> _Task goal_
Below are records; reproduce exactly the lines from the one containing "Open Advanced options chevron" through the end, both included, and only those.

> _Data_
◇ ◇ ◇ ◇
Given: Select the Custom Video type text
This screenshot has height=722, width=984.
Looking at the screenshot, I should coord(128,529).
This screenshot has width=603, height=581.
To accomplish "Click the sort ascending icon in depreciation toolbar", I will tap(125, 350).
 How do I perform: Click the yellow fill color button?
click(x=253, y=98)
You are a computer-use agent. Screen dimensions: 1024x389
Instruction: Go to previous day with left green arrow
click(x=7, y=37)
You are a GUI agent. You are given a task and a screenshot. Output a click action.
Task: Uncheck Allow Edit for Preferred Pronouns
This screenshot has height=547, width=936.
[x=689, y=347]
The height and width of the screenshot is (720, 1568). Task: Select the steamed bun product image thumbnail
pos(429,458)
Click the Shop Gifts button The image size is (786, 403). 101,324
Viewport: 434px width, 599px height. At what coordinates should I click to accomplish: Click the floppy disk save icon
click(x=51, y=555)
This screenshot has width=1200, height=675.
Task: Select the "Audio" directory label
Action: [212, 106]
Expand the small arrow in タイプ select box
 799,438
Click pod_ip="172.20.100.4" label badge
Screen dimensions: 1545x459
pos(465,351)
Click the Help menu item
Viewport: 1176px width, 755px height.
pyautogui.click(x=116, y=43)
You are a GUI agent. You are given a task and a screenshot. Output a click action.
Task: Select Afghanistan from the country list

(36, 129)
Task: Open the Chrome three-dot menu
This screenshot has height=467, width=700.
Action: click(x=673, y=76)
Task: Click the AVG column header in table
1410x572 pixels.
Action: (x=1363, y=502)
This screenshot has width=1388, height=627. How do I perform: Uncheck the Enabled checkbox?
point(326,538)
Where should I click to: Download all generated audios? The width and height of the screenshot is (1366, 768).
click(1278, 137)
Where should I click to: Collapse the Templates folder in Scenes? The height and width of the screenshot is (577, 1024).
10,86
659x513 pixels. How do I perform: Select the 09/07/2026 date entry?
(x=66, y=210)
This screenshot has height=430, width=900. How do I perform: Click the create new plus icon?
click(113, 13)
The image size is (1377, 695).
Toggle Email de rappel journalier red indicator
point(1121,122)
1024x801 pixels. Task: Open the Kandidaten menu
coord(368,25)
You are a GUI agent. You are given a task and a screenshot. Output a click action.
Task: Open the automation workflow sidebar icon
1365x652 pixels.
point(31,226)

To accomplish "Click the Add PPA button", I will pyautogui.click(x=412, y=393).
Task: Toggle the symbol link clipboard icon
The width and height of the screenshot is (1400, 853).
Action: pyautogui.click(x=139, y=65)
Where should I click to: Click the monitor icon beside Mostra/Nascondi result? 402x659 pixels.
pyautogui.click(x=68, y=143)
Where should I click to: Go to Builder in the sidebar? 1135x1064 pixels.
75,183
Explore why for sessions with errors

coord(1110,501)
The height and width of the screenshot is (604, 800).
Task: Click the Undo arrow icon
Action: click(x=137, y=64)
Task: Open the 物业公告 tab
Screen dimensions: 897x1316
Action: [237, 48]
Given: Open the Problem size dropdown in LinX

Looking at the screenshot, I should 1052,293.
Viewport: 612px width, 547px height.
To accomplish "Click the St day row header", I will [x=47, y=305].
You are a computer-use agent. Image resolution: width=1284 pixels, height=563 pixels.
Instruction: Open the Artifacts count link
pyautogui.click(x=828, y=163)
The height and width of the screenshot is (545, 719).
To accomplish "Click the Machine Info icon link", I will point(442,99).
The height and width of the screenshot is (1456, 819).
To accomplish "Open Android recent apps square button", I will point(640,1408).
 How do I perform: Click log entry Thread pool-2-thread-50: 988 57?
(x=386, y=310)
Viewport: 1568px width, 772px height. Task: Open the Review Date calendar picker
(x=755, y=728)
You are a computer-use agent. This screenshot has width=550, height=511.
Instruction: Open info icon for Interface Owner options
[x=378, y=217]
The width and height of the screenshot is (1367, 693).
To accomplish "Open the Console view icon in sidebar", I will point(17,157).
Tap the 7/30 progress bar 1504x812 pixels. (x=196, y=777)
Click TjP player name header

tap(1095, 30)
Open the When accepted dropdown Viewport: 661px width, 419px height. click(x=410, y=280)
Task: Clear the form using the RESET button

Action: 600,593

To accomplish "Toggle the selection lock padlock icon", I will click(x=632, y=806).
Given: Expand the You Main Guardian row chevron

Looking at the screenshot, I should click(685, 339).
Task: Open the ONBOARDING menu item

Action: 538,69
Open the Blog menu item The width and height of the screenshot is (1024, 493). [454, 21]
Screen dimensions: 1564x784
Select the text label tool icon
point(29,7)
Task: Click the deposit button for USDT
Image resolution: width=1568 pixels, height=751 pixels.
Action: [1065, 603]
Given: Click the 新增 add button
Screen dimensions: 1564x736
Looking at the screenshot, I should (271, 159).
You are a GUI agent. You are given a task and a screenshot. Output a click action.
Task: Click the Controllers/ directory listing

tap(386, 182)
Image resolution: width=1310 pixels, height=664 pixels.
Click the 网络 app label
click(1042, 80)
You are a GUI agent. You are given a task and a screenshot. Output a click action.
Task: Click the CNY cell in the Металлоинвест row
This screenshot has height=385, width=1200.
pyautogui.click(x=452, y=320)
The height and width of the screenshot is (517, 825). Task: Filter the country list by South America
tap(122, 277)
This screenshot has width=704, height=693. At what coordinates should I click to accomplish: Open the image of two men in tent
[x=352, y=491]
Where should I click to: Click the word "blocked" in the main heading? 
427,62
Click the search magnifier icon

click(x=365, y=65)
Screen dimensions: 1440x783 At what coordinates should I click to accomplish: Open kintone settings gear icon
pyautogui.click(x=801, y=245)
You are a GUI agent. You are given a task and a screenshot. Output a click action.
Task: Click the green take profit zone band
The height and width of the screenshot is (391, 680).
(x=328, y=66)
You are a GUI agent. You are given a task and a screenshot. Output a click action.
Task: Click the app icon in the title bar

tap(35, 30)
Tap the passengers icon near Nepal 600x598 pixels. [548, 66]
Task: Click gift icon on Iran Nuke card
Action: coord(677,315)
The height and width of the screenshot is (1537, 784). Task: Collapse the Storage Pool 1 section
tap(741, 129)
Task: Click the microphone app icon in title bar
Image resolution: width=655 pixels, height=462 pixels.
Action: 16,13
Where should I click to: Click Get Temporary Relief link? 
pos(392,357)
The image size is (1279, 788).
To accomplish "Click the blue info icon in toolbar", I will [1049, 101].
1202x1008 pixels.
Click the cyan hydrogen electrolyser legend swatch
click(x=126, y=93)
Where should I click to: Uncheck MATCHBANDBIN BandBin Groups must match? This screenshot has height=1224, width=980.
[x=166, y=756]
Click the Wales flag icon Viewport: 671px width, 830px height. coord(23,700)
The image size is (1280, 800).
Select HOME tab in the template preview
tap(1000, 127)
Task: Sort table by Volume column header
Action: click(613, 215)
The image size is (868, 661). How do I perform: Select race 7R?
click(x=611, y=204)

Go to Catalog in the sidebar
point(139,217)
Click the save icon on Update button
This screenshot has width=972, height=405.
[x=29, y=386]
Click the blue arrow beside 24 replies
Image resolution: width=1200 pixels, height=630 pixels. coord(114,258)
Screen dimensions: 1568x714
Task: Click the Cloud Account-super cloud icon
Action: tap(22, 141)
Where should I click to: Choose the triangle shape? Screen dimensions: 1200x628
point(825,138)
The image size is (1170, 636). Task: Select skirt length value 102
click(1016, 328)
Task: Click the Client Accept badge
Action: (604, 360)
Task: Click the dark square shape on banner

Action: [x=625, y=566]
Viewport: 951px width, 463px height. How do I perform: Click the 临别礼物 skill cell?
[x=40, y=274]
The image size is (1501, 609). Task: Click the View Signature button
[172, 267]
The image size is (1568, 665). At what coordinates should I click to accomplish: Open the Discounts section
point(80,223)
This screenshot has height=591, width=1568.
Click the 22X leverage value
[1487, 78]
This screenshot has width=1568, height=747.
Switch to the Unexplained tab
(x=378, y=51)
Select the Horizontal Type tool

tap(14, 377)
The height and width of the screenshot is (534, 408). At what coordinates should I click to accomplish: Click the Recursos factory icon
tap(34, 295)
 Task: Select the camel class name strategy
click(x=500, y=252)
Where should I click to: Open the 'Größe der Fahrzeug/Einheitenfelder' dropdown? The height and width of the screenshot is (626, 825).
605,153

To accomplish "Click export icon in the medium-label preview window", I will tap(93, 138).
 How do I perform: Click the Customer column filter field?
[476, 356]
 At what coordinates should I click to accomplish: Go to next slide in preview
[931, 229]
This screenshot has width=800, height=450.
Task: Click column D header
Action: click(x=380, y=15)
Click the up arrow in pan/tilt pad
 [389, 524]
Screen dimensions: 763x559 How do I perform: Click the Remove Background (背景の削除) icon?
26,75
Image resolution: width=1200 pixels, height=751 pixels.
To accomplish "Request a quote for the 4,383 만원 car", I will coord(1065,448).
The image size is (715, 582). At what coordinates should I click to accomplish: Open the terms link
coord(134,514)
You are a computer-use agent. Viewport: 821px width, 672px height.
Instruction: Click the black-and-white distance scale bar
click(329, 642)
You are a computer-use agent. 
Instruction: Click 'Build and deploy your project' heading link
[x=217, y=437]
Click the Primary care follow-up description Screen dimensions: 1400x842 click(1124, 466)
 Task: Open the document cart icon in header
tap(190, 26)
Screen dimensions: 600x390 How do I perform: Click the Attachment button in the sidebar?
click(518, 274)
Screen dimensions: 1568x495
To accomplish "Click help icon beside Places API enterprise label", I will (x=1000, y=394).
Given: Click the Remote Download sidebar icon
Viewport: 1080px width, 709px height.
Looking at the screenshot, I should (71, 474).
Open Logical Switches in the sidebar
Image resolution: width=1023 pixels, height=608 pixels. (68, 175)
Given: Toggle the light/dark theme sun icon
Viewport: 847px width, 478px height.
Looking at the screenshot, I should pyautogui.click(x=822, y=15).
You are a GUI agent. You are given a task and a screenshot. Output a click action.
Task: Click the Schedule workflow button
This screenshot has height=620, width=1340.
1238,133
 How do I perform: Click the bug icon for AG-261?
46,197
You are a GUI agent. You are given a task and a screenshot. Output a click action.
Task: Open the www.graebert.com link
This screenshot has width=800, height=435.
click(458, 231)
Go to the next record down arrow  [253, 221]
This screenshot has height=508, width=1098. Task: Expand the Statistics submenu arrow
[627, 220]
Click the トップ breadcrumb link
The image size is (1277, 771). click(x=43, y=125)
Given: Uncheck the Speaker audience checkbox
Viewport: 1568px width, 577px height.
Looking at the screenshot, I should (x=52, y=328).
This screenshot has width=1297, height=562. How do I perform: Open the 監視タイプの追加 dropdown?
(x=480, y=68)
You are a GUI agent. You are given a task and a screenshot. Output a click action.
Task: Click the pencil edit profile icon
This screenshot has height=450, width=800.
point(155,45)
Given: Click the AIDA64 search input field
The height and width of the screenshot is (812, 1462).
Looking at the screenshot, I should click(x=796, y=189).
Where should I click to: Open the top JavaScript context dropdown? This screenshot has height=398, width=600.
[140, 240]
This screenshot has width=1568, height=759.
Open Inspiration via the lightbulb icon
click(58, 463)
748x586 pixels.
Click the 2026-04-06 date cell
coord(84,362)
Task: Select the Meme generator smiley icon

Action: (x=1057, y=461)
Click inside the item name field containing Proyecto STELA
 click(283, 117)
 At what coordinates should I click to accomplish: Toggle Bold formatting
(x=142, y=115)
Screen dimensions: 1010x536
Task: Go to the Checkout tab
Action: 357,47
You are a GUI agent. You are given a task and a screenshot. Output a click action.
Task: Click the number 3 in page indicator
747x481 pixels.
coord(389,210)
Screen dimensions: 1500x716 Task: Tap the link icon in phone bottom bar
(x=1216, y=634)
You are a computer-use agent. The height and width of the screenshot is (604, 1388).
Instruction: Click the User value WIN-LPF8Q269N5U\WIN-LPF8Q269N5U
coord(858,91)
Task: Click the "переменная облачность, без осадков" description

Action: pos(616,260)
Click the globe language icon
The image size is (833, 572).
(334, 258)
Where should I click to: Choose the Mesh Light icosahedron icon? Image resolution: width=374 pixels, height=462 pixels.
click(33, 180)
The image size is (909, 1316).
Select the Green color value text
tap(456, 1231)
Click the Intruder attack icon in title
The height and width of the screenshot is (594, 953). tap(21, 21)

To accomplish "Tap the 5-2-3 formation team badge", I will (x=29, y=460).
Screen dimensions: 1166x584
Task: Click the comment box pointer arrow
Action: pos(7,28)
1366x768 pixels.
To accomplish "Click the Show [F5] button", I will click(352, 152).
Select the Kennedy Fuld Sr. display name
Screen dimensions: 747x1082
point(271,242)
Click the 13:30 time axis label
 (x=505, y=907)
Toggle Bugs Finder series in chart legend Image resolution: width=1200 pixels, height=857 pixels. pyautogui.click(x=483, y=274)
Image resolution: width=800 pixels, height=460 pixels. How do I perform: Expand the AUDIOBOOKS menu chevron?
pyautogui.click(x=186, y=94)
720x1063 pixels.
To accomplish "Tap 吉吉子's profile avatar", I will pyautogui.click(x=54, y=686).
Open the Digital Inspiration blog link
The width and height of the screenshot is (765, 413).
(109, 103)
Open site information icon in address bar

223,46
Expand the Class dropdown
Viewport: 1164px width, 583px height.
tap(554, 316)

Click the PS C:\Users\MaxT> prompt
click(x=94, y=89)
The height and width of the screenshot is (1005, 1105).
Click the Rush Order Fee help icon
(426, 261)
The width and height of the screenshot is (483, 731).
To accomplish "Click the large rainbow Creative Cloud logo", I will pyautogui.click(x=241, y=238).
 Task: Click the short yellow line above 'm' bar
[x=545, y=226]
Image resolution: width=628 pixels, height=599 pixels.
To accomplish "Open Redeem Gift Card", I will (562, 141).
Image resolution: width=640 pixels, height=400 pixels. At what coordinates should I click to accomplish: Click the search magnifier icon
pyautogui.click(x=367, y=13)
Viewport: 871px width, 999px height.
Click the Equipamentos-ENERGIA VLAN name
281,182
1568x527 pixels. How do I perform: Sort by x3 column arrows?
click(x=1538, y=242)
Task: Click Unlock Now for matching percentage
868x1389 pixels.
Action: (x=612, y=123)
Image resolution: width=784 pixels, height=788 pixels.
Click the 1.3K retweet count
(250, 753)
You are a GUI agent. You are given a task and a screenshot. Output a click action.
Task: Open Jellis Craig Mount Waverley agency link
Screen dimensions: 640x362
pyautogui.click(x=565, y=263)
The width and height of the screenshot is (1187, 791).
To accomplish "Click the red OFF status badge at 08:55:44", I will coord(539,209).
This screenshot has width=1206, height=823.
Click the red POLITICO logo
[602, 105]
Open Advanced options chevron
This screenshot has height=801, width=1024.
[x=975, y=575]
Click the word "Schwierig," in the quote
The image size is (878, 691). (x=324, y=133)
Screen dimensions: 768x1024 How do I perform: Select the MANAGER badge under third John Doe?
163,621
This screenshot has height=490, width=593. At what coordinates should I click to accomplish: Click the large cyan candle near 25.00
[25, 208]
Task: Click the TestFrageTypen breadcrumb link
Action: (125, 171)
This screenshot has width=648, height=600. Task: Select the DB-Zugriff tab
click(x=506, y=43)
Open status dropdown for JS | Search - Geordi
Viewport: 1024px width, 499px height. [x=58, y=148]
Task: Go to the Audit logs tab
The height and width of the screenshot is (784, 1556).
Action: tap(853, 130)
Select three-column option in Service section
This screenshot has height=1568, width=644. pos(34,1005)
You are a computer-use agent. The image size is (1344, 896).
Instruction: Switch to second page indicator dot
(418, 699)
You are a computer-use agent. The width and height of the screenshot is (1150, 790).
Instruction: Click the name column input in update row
◇ ◇ ◇ ◇
> _Answer section_
Open Advanced options chevron
This screenshot has height=801, width=1024.
[x=975, y=575]
Click the word "Schwierig," in the quote
The image size is (878, 691). (x=324, y=133)
Screen dimensions: 768x1024 How do I perform: Select the MANAGER badge under third John Doe?
163,621
This screenshot has height=490, width=593. At what coordinates should I click to accomplish: Click the large cyan candle near 25.00
[25, 208]
Task: Click the TestFrageTypen breadcrumb link
Action: (125, 171)
This screenshot has width=648, height=600. Task: Select the DB-Zugriff tab
click(x=506, y=43)
Open status dropdown for JS | Search - Geordi
Viewport: 1024px width, 499px height. [x=58, y=148]
Task: Go to the Audit logs tab
The height and width of the screenshot is (784, 1556).
Action: tap(853, 130)
Select three-column option in Service section
This screenshot has height=1568, width=644. pos(34,1005)
You are a computer-use agent. The image size is (1344, 896).
Instruction: Switch to second page indicator dot
(418, 699)
You are a computer-use agent. The width and height of the screenshot is (1150, 790).
Instruction: Click the name column input in update row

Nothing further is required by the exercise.